Isaac Albéniz (1860-1909) and José Luis Turina (1952) share some similarities that tie them together; both possess a complex grammar that doesn't make the situation easy for the soloist, both indulge in sequences that accelerate in search of virtuosity, and equally, they combine popular allusions with a unique writing style that carefully avoids ethnomusicological copy-and-paste. For his part, Josu de Solaun understood that it was, before contrasting, about weaving; ultimately, Turina's three pieces (Homage to Isaac Albéniz I, II & III) are in turn very personal attempts to sketch an improbable fifth notebook of Iberia.

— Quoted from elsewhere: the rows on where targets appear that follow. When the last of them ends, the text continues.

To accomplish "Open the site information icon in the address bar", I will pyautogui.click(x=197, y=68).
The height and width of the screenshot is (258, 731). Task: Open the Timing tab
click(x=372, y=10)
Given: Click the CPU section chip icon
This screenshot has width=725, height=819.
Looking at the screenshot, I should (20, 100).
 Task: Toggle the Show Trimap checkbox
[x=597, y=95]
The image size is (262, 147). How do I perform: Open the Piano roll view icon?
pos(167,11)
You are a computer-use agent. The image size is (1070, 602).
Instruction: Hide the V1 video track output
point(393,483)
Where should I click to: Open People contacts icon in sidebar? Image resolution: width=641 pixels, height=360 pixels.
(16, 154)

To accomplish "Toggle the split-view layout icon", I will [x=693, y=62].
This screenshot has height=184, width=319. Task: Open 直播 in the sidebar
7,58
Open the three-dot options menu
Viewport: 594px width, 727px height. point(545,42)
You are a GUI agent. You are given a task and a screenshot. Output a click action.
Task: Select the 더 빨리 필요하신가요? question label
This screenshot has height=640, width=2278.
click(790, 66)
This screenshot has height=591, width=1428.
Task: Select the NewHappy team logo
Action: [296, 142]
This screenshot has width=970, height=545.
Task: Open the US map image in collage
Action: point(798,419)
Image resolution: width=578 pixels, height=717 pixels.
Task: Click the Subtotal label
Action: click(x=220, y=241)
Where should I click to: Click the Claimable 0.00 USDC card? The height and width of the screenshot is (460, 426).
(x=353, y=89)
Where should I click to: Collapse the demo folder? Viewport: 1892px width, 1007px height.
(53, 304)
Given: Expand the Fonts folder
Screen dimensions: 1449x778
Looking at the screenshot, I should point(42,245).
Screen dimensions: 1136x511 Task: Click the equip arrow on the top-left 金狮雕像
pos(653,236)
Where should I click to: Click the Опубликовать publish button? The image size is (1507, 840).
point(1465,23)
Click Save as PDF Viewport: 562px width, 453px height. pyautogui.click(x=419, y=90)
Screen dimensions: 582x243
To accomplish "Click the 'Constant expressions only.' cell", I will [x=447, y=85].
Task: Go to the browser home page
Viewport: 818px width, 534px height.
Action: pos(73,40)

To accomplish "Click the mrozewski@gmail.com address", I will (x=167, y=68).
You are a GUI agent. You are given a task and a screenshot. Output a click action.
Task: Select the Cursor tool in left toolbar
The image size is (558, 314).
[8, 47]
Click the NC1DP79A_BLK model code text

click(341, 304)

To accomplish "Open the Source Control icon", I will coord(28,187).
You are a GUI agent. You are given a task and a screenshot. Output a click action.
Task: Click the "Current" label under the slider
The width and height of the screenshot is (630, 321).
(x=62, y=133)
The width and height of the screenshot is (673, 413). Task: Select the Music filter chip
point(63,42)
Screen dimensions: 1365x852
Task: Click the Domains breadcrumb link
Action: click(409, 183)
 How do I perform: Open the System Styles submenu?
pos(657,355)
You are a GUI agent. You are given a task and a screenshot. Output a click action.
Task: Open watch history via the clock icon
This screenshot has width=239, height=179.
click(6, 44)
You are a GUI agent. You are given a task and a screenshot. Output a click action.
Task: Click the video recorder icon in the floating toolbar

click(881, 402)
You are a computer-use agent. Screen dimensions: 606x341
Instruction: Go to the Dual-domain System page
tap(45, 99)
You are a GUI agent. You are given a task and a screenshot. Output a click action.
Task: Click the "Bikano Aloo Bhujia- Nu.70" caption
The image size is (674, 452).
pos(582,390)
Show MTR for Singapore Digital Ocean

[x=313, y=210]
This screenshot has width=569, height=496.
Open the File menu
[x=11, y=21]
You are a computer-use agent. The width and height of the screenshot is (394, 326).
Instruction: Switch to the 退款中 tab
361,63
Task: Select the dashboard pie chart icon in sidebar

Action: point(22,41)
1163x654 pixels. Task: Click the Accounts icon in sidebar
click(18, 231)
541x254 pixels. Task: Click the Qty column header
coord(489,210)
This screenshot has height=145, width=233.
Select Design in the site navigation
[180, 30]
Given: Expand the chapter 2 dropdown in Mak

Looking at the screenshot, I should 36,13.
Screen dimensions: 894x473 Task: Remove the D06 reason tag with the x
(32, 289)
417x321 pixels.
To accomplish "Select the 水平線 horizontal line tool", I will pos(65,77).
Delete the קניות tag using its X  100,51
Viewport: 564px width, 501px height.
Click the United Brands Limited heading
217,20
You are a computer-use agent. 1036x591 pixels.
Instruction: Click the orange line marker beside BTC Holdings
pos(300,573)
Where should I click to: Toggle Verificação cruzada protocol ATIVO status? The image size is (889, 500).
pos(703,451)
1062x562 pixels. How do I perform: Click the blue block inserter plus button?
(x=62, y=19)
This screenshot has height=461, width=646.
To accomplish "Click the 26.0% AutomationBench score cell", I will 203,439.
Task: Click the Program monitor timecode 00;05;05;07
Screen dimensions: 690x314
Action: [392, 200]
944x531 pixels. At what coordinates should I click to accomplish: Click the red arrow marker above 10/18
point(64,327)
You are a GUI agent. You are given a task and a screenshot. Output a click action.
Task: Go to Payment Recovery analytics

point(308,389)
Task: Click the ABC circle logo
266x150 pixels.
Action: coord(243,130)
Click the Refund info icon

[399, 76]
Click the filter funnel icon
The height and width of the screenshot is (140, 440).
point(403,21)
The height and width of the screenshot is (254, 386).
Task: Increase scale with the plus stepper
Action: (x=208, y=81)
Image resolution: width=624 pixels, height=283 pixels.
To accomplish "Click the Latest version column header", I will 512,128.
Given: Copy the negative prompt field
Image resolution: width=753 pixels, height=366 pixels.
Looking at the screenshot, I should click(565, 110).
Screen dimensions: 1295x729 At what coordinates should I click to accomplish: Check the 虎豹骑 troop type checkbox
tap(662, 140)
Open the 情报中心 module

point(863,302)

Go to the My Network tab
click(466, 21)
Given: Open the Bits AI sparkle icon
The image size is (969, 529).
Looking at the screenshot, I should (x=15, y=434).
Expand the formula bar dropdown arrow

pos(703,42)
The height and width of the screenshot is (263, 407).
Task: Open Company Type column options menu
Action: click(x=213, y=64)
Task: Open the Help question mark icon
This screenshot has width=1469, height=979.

With Evocación, De Solaun offered the first glimpses of his way of being and playing the piano, devoid of showiness, immersed in technique, and possessing controlled pyrotechnics that delighted in the embellishment of melody but also in the exposition of a generous chromatic palette, in the colors that Albéniz dispatched in this and many other parts of the work. With Rondeña, there were sparks but also, and it is rare on this page, a certain point of severity and parsimony in the pedal that gave it an unexpected veneer, well received. Certainly, his vision of Iberia did not skimp on rubato, much less on the uninhibited character that rhythmically snakes through one piece and another, but nor did it surrender to that openly danceable side. For example, in El Puerto, the Basque pianist did not lose the melodic line while knowing how to give intensity, meaning, and argument to the voices that round off the atmosphere here and there.
Turina, in his contributions, does not stray from the keyboard; his is a language that, time and again in his catalog, asserts itself in the quotation, in homage, in rethinking the past perhaps, yes, with the aspiration to thus link himself to it. It is a legitimate path, as it could not be otherwise. As much as any other. And surely, in that obstinate look at what has happened, he finds listeners who feel appealed to by an aesthetic that, already in the first piece of his Homage to Albéniz, Jaén, gave evidence of its sparkling scholasticism. De Solaun interpreted the three works being aware that what interested were the consonances and cascades of notes, the intertextuality, and the melodic sketches. A score like Salamanca is difficult, very much so, to interpret, and in its sounding, it also wants the audience to participate in the applause for the virtuoso who is capable of -satisfactorily- dealing with it. That desire, which at its core is a perception, leads more to the epidermal than to the sanguine, more to the relevance of the notes than to that of the sound, ultimately. But surely, in this labyrinth of counterpoints and motifs, there are those who find form and substance. That's why it's good that it happens; there will always be those who feel that pleasurable tingling in their ears.